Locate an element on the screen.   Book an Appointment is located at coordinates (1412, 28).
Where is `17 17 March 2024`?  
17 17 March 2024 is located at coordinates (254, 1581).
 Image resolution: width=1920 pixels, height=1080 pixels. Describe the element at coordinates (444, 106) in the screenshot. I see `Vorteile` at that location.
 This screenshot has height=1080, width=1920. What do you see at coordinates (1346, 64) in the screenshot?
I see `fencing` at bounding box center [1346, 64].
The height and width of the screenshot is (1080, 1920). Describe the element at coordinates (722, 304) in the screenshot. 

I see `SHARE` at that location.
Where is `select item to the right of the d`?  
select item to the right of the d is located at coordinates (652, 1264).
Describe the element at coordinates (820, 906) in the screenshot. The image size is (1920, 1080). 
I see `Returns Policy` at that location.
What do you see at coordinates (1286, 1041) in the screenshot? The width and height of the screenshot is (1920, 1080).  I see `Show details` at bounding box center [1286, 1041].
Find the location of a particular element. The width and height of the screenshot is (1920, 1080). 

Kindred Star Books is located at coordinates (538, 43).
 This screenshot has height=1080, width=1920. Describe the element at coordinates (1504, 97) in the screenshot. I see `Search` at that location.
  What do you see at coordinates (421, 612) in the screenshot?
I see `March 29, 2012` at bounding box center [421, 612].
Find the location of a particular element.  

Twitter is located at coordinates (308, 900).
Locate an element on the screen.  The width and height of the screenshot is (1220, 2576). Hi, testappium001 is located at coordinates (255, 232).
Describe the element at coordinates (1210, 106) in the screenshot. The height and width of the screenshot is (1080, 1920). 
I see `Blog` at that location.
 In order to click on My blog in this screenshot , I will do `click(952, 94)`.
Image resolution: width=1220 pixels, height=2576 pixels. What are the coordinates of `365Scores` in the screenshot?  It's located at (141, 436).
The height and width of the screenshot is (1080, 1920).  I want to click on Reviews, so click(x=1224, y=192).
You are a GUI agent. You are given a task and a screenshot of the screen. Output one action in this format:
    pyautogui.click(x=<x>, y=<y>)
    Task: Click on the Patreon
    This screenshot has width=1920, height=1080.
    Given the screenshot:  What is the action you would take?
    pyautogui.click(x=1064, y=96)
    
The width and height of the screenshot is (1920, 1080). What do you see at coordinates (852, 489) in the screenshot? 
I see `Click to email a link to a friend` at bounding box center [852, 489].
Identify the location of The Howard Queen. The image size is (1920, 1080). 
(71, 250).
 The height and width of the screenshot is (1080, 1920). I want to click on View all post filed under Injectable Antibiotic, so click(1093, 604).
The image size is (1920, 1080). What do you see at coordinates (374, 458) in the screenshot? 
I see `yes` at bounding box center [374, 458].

# [WRITTEN PROBLEM]
Repeat the stretch of items from the line containing "The height and width of the screenshot is (1080, 1920). Describe" through the line containing "select item to the right of the d is", copying them exactly and including both of those lines.

# [OUTPUT FOR THIS EXERCISE]
The height and width of the screenshot is (1080, 1920). Describe the element at coordinates (722, 304) in the screenshot. 

I see `SHARE` at that location.
Where is `select item to the right of the d`?  
select item to the right of the d is located at coordinates (652, 1264).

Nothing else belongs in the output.